Defendants Wolff and Allen next maintain that they cannot be held liable under Title VII because they are individuals who do not otherwise meet the statutory definition of an "employer." Williams v. Banning, 72 F.3d 552, 554-55 (7th Cir. 1995). Fernandez asserts that after the dissolution of the Board, GSU will "be on its own," and Wolff and Allen will have interests "more than that of a supervisor." Pl.'s Resp. at 5. We are unpersuaded by this argument because even after the abolition of the Board, GSU will not be "on its own," but will still act as an arm of the State of Illinois. See 110 ILCS 670/15-35. More importantly, Fernandez gives us no reason to conclude that the alteration of GSU's status somehow elevates Wolff and Allen to "employers" under Title VII. Accordingly, we grant Wolff and Allen's motion to dismiss Count III against them.

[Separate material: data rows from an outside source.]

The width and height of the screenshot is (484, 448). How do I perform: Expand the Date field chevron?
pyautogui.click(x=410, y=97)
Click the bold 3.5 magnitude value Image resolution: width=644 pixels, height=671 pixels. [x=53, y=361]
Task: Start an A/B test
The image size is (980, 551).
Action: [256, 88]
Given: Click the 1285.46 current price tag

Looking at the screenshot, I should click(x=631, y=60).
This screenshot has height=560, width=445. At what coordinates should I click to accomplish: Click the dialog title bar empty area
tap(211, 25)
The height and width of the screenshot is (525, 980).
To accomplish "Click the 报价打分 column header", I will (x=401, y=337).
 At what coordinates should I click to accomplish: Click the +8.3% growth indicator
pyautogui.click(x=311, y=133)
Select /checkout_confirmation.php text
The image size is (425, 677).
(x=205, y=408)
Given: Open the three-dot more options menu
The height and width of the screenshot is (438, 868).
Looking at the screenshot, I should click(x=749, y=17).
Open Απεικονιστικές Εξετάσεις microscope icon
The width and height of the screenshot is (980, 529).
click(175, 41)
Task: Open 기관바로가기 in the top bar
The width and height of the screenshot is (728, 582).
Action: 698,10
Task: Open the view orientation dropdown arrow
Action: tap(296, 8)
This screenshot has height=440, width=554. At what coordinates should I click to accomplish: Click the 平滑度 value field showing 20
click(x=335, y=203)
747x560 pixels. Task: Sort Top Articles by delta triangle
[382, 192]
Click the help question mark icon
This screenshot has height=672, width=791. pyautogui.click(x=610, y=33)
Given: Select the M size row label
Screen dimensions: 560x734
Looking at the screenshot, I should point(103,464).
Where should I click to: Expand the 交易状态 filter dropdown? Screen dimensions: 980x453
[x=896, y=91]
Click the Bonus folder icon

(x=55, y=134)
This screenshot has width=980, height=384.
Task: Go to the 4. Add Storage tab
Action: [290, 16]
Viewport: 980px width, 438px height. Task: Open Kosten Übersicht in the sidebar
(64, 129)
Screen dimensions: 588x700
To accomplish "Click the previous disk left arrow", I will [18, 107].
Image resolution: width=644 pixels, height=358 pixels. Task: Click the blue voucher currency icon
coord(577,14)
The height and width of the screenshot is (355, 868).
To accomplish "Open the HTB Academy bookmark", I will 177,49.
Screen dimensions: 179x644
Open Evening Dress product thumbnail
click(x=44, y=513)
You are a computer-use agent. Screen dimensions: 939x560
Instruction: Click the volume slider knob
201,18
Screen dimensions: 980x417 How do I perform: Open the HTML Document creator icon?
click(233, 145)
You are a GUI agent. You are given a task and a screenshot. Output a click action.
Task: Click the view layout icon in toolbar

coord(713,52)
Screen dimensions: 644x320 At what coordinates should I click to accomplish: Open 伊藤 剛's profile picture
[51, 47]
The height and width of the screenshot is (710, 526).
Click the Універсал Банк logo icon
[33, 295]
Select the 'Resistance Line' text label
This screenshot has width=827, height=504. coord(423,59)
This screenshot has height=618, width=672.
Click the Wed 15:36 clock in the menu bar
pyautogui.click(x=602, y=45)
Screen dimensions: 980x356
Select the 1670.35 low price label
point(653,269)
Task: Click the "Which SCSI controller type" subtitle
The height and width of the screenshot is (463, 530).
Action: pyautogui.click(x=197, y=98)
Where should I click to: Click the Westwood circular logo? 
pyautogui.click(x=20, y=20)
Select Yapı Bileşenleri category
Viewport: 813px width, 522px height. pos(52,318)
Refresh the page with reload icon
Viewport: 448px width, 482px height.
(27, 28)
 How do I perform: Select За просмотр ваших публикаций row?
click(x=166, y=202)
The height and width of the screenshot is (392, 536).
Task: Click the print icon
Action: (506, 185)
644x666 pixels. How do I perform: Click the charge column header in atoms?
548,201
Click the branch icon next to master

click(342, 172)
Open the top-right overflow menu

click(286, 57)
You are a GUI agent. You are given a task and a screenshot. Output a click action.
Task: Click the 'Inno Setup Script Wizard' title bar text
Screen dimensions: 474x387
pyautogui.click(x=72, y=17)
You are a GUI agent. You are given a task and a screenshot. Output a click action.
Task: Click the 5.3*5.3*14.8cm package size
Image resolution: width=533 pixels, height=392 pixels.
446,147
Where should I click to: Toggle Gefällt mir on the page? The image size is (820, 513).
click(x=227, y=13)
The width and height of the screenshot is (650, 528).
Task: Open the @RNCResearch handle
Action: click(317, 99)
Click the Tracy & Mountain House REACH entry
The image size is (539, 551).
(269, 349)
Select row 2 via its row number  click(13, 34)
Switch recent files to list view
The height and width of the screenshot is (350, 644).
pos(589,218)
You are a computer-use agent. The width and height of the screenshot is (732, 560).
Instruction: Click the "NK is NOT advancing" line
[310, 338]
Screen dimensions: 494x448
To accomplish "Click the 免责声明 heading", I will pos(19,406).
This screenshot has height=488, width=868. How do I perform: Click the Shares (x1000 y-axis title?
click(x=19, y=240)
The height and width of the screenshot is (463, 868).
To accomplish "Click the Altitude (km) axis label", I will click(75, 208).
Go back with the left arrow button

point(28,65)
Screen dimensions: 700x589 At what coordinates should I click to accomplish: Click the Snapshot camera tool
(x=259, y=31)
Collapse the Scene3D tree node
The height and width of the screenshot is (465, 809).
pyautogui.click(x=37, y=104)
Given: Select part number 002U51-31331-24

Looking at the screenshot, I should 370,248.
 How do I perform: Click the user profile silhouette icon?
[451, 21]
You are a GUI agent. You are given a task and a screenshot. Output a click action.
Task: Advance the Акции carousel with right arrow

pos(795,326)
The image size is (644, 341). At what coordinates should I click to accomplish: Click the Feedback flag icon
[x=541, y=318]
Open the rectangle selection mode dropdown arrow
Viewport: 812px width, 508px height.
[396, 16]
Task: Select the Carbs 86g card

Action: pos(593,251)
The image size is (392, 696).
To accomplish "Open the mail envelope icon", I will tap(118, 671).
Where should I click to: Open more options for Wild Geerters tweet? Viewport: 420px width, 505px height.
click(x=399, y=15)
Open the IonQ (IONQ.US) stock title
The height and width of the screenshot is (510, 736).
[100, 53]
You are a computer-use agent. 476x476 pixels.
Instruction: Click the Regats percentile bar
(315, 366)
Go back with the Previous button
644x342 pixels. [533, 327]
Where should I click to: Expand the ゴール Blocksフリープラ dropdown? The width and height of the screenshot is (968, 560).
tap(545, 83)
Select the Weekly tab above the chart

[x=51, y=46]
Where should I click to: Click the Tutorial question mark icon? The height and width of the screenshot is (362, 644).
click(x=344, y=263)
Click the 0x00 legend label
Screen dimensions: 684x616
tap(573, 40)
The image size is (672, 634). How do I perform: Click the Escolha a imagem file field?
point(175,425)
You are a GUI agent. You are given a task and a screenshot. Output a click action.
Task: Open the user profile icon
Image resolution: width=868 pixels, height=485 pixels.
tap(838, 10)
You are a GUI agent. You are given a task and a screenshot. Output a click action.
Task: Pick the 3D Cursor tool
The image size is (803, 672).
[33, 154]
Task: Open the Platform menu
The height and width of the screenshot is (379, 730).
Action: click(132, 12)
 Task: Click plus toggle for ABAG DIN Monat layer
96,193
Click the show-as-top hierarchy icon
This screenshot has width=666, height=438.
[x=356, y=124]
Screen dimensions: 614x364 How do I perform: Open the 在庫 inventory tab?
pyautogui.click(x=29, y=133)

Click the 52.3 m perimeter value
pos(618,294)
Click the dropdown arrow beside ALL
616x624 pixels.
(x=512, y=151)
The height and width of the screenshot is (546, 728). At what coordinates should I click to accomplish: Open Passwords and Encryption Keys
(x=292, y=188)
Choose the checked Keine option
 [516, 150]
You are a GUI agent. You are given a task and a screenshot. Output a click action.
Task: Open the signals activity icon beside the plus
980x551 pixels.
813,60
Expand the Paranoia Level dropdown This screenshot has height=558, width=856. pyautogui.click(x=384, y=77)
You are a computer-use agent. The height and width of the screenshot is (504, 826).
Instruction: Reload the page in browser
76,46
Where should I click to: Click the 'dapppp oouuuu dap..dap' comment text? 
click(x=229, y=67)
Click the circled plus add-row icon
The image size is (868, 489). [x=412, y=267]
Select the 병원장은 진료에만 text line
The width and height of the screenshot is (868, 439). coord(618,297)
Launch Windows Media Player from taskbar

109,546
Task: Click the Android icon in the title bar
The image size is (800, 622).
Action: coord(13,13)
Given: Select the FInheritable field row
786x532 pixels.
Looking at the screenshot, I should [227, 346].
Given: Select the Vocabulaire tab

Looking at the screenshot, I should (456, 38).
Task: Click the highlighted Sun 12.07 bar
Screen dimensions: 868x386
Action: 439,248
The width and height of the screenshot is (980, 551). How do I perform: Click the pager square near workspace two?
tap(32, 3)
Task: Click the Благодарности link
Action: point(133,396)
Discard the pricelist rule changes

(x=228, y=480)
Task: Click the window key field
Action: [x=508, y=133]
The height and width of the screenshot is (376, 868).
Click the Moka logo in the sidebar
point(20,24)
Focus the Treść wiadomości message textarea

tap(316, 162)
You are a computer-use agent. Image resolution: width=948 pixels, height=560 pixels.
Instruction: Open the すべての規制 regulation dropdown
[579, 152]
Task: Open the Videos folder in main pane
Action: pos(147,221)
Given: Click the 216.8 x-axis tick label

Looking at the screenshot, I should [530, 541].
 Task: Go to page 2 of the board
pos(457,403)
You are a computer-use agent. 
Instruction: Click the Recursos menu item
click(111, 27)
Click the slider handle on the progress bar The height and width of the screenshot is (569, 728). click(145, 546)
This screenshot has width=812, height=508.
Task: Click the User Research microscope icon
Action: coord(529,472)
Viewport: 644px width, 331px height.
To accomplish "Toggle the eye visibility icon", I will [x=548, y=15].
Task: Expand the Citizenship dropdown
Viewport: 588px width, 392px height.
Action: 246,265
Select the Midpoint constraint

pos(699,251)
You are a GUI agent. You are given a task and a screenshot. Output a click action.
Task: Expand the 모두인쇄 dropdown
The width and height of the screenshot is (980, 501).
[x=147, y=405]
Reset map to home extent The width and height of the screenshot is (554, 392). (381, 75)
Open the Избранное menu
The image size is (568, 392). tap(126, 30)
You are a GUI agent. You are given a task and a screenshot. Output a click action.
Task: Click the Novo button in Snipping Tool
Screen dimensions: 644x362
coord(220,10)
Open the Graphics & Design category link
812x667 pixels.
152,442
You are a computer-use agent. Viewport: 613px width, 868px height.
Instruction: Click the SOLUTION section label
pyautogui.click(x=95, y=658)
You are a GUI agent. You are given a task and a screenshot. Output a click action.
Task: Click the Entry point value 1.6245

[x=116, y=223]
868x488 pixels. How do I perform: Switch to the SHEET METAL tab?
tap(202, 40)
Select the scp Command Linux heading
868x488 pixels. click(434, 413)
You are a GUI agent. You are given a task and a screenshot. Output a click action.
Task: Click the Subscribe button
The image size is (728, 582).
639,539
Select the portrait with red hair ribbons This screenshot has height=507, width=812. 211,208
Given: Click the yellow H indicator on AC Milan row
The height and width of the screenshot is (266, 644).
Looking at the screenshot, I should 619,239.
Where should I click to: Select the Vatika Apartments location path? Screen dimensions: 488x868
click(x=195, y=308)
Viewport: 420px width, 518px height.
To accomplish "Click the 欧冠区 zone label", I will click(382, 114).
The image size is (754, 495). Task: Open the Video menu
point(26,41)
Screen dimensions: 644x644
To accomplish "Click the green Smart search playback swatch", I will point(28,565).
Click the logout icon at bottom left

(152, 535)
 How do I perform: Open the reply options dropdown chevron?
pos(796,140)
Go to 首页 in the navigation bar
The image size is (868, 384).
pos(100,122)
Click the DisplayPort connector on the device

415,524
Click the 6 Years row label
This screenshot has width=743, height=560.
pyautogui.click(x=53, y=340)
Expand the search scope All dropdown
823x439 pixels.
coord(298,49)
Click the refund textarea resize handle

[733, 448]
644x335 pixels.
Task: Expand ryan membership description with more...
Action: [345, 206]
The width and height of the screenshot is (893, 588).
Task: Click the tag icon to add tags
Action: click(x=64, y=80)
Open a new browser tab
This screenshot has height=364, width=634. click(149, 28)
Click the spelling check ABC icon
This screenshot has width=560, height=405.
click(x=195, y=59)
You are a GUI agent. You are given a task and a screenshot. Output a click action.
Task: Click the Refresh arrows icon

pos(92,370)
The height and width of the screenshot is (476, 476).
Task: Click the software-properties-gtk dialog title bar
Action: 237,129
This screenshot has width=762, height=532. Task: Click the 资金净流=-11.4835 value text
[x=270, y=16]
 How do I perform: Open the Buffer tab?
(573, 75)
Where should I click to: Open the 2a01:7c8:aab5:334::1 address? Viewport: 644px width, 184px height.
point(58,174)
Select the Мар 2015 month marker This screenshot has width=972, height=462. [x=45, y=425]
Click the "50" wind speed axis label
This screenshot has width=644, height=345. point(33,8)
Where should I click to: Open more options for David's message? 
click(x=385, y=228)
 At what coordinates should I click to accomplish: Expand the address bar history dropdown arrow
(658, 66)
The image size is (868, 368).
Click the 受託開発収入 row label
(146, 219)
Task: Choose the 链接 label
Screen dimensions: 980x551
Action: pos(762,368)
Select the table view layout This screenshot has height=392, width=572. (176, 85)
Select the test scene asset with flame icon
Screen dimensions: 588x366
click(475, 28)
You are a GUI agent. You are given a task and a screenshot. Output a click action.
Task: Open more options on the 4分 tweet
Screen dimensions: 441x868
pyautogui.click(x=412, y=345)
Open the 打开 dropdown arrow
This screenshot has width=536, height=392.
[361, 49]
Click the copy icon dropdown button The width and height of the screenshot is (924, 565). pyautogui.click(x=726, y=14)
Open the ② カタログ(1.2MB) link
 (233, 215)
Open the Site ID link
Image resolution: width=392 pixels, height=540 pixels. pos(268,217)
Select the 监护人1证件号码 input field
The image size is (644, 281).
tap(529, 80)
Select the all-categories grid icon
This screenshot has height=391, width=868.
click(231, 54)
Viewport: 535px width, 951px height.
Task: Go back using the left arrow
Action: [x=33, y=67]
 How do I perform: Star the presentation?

In sum, we dismiss Count I against the Board and GSU, as well as the damage claims in Count I against Wolff and Allen in their official capacities. In addition, we dismiss Count II against the Board, GSU, and Wolf and Allen in their official capacities. Finally, we dismiss Count III against Wolff and Allen, and Count IV in its entirety. The only remaining claims are (1) Count I against Wolff and Allen in their individual capacities, (2) Count I against Wolff and Allen in their official capacities to the extent Fernandez seeks injunctive and declaratory relief permitted by the Eleventh Amendment, (3) Count II against Wolff and Allen individually, and (4) Count III against GSU and the Board. The plaintiff is directed to file an amended complaint within seven days incorporating these rulings. It is so ordered.